BEGIN

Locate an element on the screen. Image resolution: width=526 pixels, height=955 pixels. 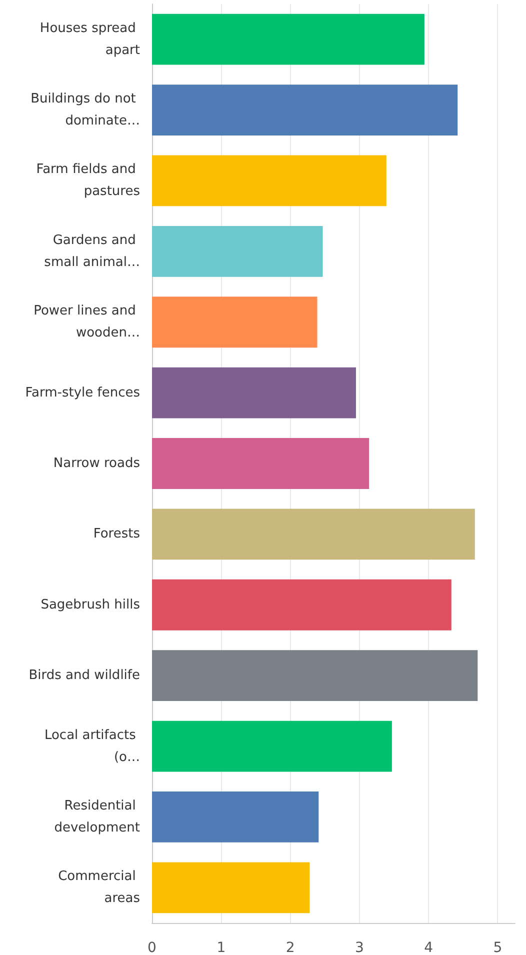
x-tick-label: 5 is located at coordinates (498, 948).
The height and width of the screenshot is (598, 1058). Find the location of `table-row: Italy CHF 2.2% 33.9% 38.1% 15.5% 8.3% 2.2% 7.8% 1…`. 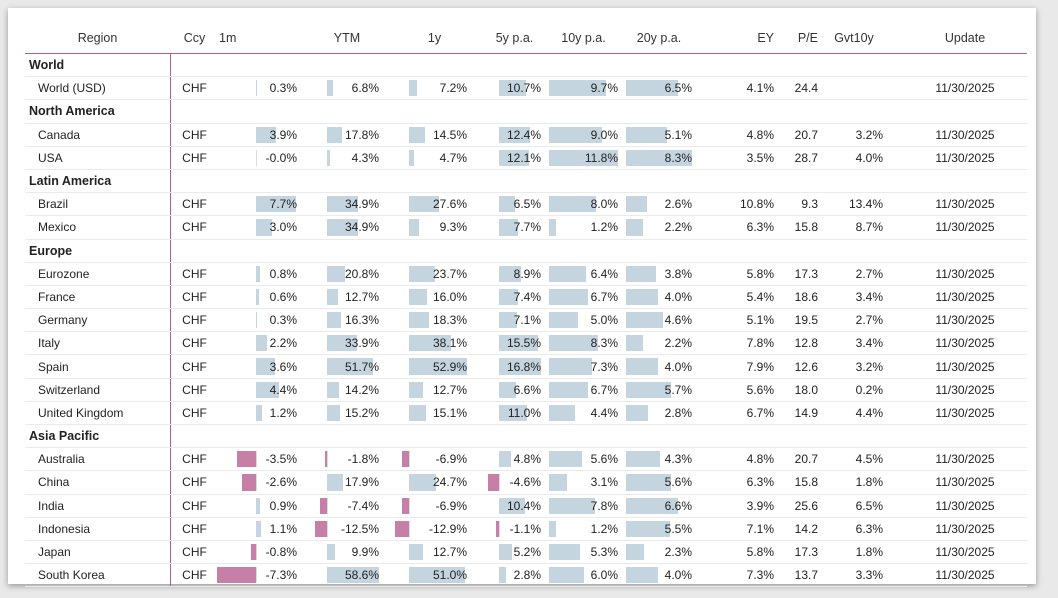

table-row: Italy CHF 2.2% 33.9% 38.1% 15.5% 8.3% 2.2% 7.8% 1… is located at coordinates (526, 344).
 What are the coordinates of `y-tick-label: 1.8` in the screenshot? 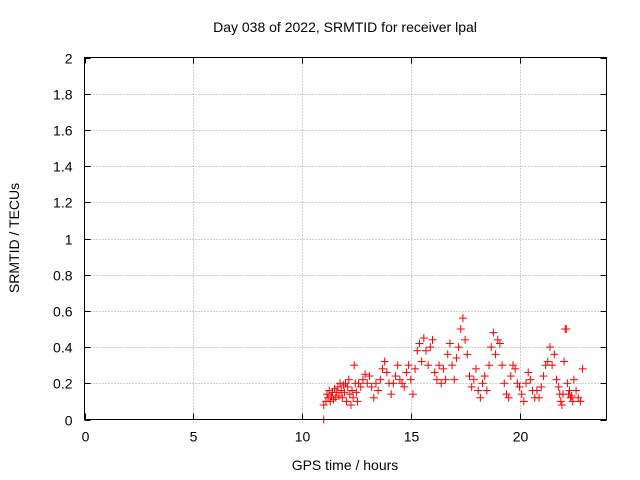 It's located at (63, 95).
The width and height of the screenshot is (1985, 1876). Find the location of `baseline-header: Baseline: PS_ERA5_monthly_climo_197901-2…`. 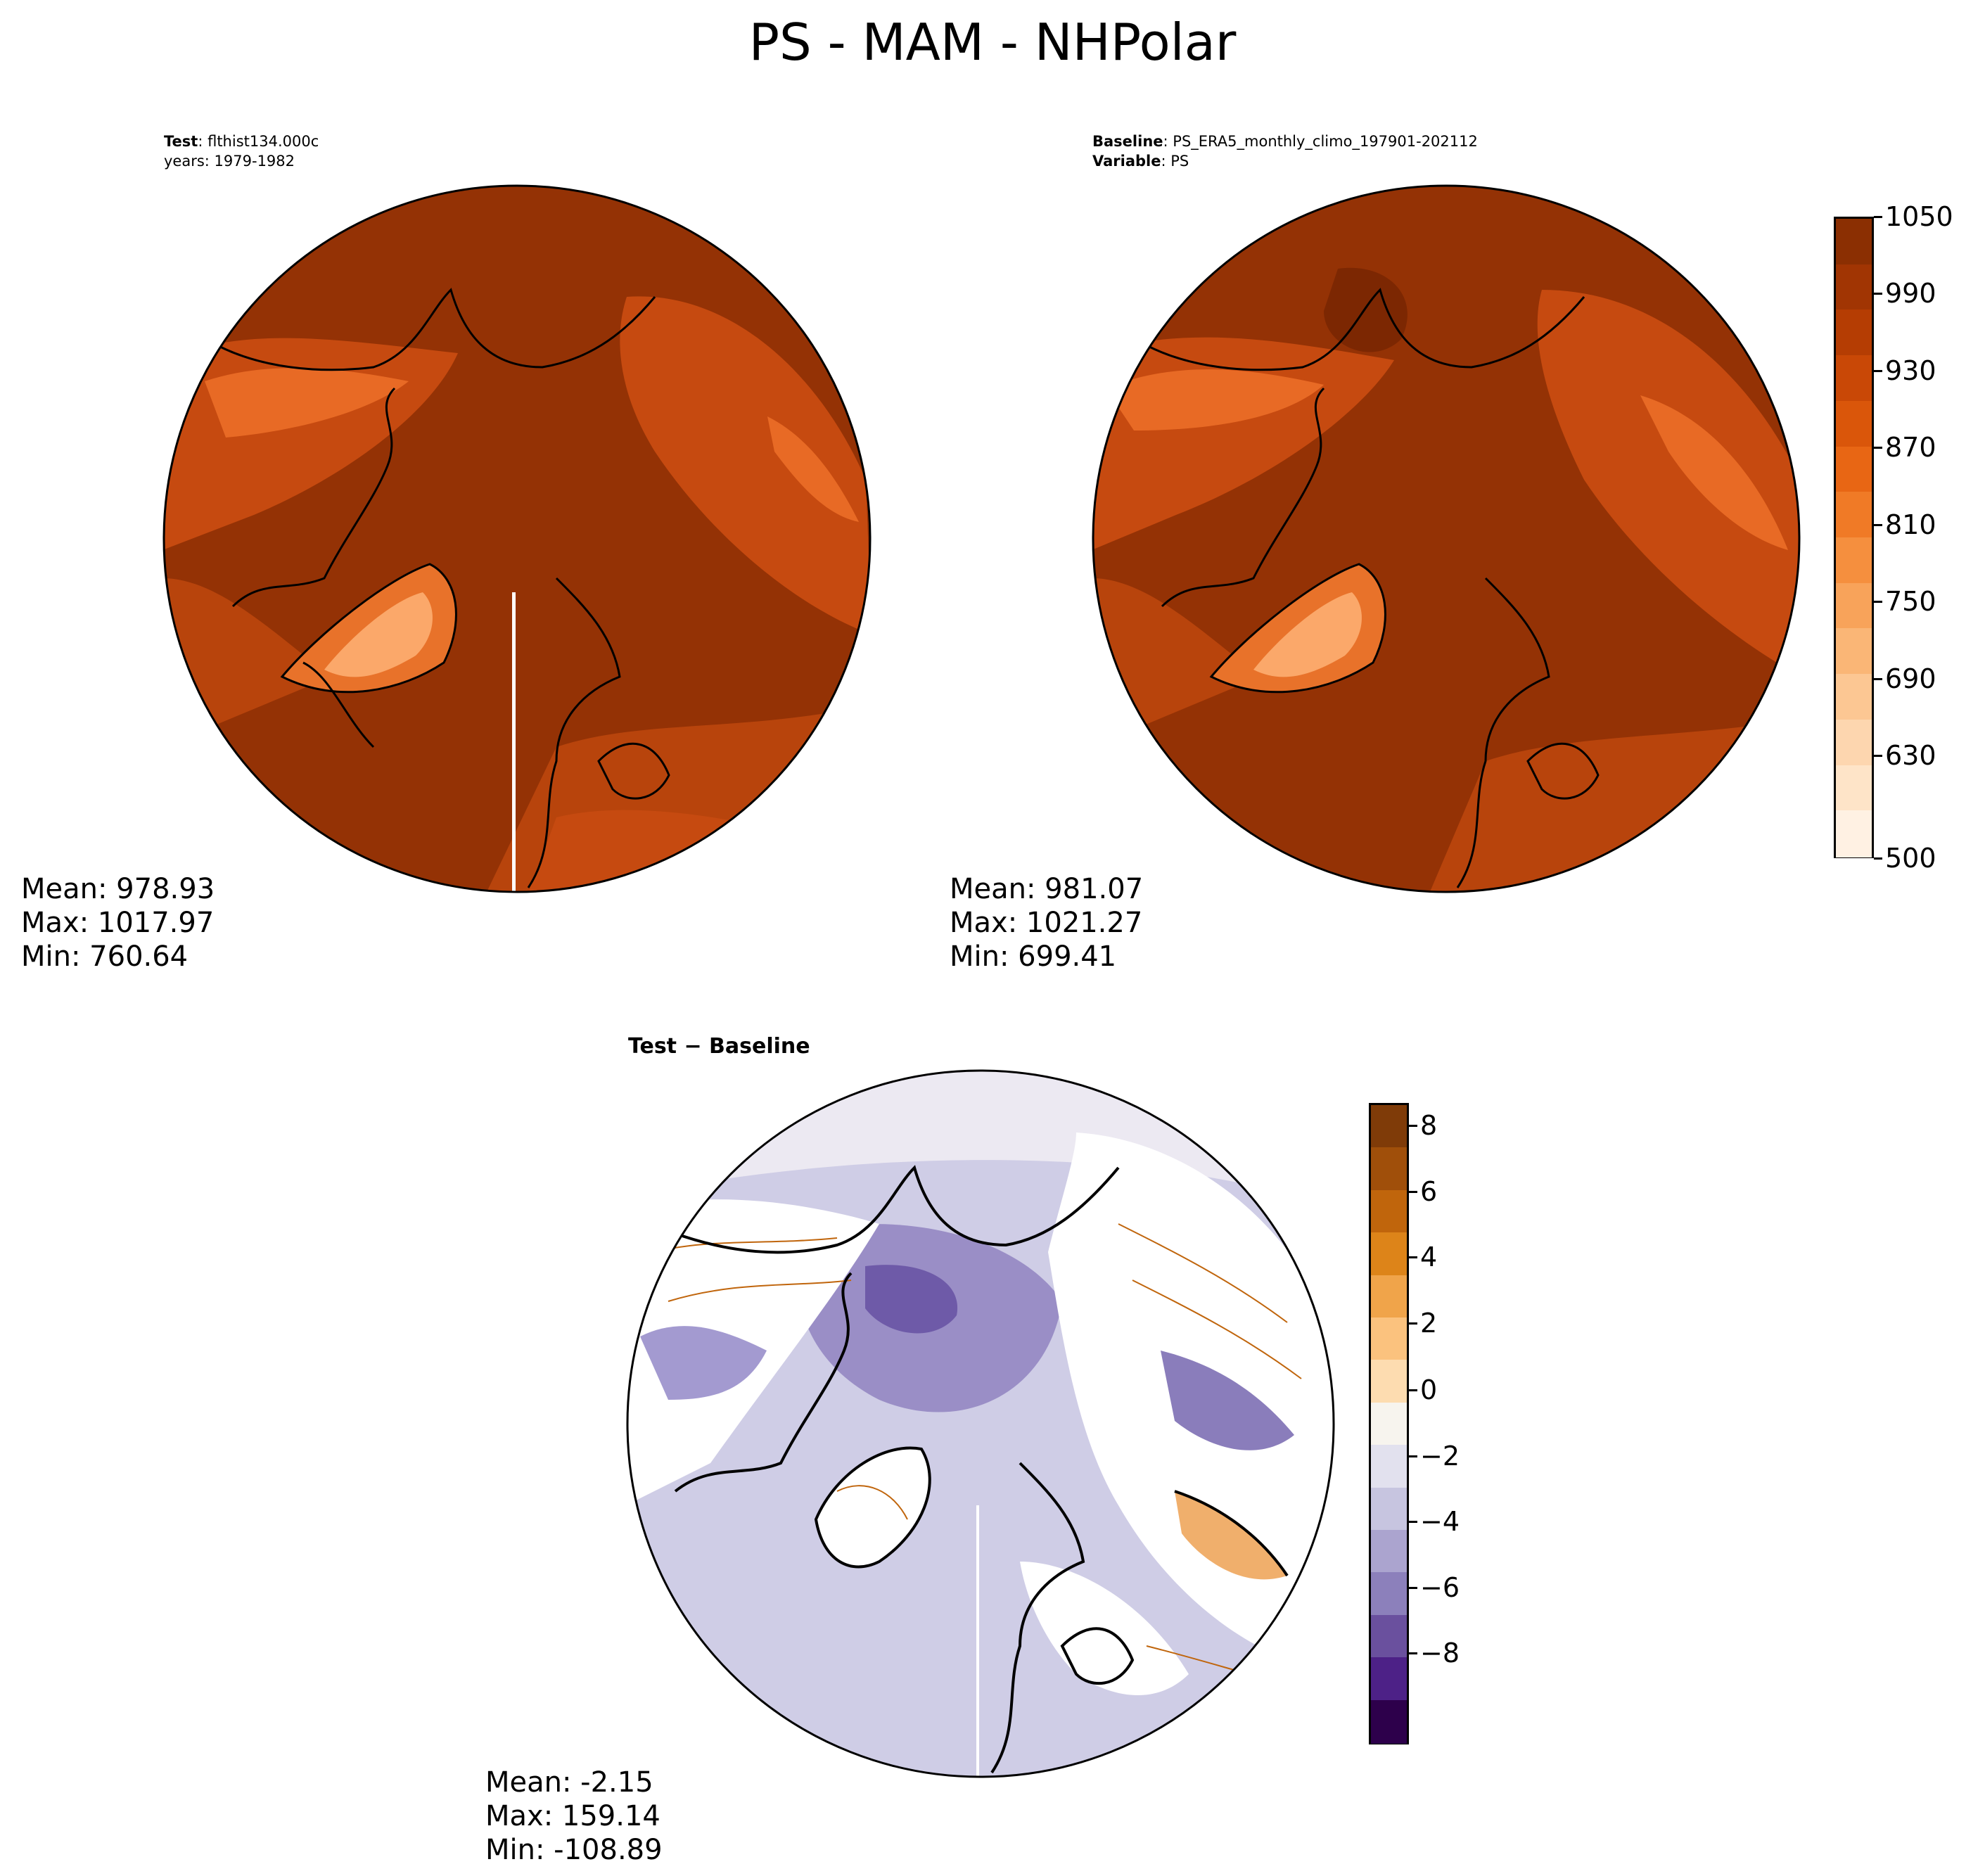

baseline-header: Baseline: PS_ERA5_monthly_climo_197901-2… is located at coordinates (1285, 152).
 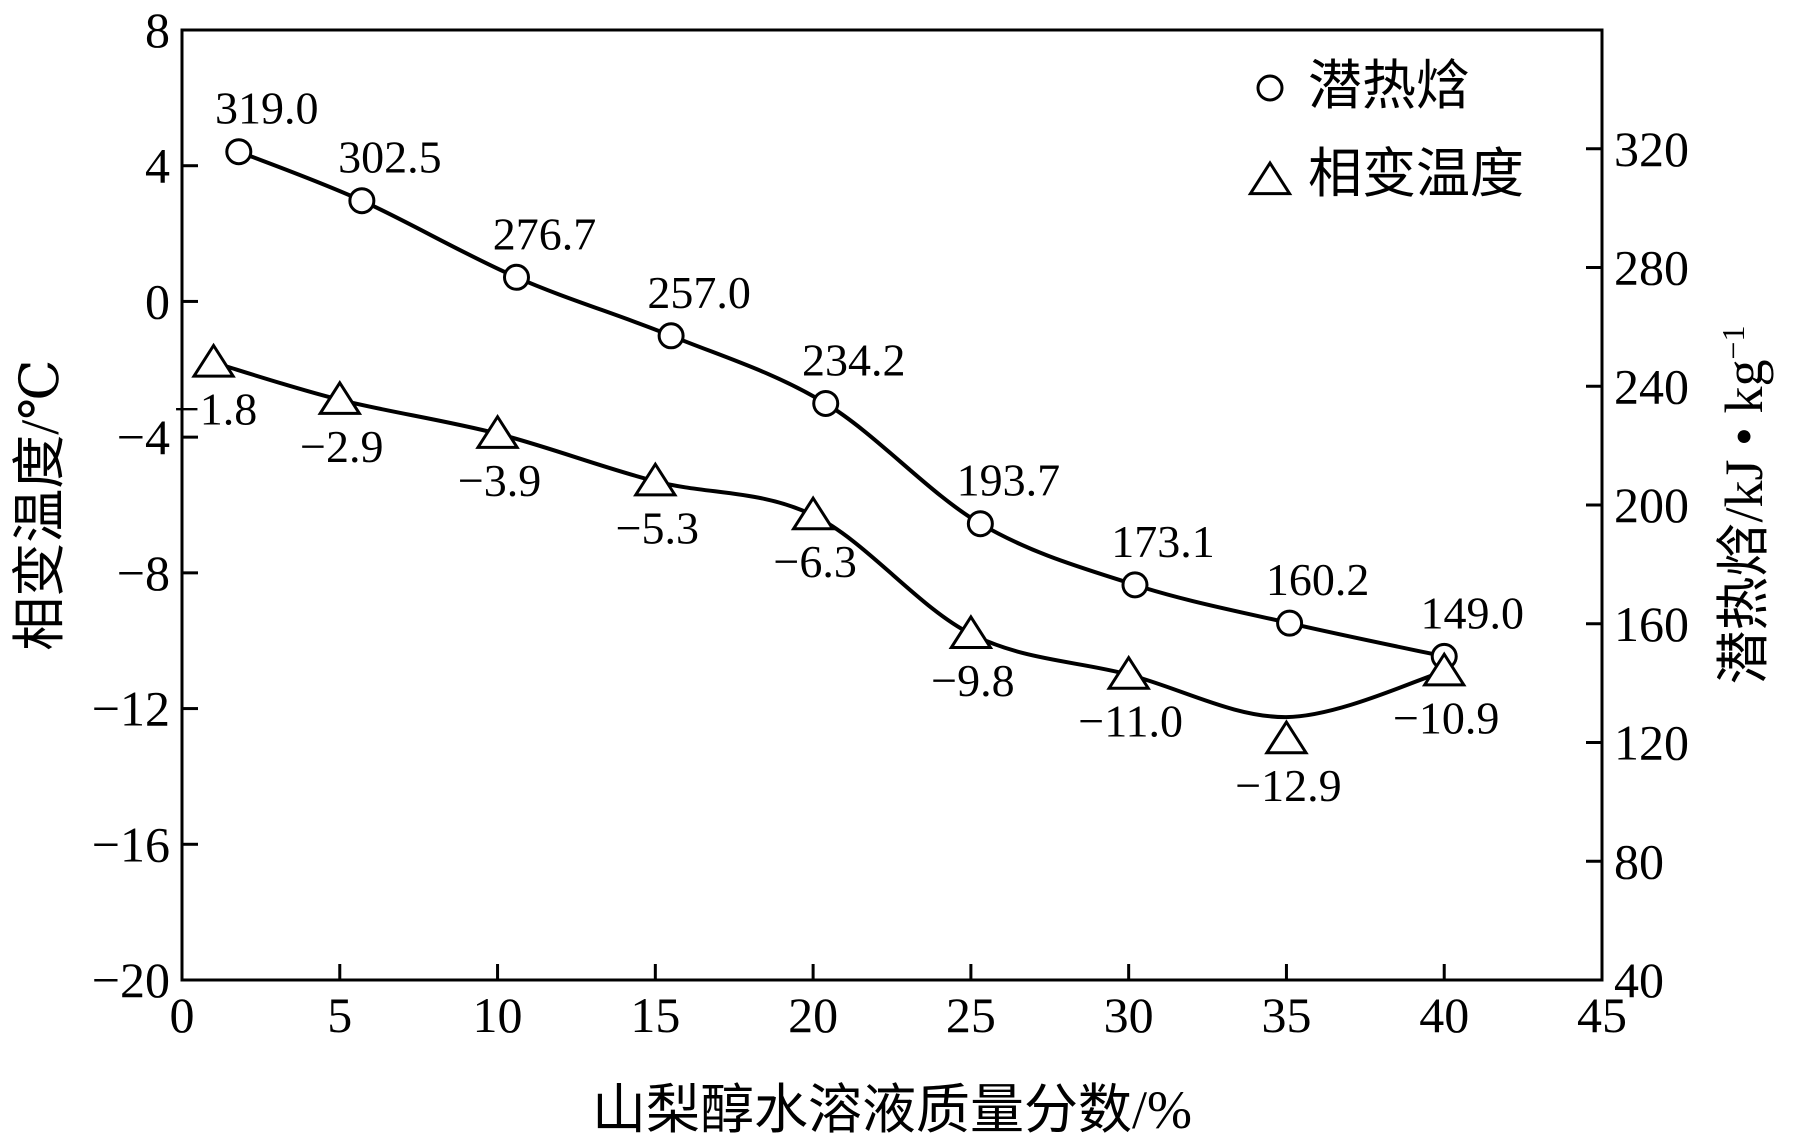 I want to click on phase-temp-data-label: −3.9, so click(x=500, y=480).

END

# Task item
Copy the listing above word for word, from its first line up to and including the line with "x-tick-label: 5 is". Leave the pictures out.

# Written answer
Locate an element on the screen. Image resolution: width=526 pixels, height=955 pixels. 
x-tick-label: 5 is located at coordinates (498, 948).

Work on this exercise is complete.